The exhibit comprises many examples of the Mayan textiles Nelson has been collecting and studying since he was a college student. Also on display are photos Nelson has snapped over the years of indigenous people during trips to Guatemala and Mexico.
"I want to make it super educational," he said of the exhibit, displayed throughout the library.
Stafford library Director Chad Lubbers said Nelson's exhibit plays to the library's greater effort to be known as more than a place to check out books.
"We're more concerned with making a library what it can be - a community center," Lubbers said.
He said Nelson's exhibit offers patrons lots to feast on.
"It just has such a neat mixed-medium feel to it," Lubbers said.
Trip of a lifetime
Nelson made his foray into Maya country with a purpose understandable to most Minnesotans: as an escape from another long, cold winter.
But as he explored Mexico on his inaugural trip in the early 70s, he watched as indigenous people came down from the mountains clad in bright, colorful clothes.
"That just caught my eye," Nelson said.
From that point on, he became fascinated with the textiles that comprised the clothes and was determined to learn more. When he returned to the States, Nelson was told he had only gotten a taste of the Mayan culture.
"People said, 'Go to Guatemala if you really want to explore textiles,'" he said.
So he did. Over the next several years, Nelson made trips to the Central American country, immersing himself in the culture and learning even more about the fabrics that attracted him.
He spent time around the weavers, who passed on their craft to him - a rarity, he said, in a culture where only women performed the weaving.
The fascination lies in the creations themselves, Nelson said.
The textiles - and how they are adorned - can relate many things: marital status, culture, heritage, mythology, social status among them.
"The multiple layers of meaning on this cloth became more and more evident," he said.
Nelson, who now leads yearly educational trips to Guatemala, said he has reached the point where he can decipher the imagery and symbology woven into the fabric.
"That's what I really enjoy when I go there," he said.
The exhibit documents his travels, including photography from villages in Guatemala and Mexico.
All of the garments exhibited at the library - part of his extensive personal collection - have been worn by Mayans. Some are more than 100 years old, Nelson said.

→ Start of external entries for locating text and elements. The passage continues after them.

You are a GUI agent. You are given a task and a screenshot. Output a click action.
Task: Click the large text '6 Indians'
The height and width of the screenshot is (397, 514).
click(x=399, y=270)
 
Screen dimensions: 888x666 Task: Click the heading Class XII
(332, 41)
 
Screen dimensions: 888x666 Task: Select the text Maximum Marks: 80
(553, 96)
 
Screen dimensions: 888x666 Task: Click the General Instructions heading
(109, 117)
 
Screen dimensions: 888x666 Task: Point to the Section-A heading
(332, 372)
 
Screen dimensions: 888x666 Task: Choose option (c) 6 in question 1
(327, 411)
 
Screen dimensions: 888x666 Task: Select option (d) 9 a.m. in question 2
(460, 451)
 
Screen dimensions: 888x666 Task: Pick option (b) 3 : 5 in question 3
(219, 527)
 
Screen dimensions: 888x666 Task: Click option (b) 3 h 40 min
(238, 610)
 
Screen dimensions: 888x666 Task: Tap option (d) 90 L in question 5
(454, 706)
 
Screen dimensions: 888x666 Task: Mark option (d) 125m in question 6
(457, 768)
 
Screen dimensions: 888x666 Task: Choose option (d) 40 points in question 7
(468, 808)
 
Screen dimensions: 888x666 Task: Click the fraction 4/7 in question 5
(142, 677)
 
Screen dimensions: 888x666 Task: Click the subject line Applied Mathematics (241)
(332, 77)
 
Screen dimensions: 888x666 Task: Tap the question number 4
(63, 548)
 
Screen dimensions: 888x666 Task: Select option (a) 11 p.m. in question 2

The exhibits are arranged by geographic regions, which reflect differences in design and artistic flourish.
Nelson said it's critical to preserve what's been since commercialism has swept through those regions over the past four decades. The textiles are still produced there, but more as a cottage industry these days.
"They've adapted weaving to modern tastes," he said.
Nelson's exhibit is on display through April at the R.H. Stafford Library. He will also lecture and lead a tour of the exhibit from 2 to 3 p.m. March 26.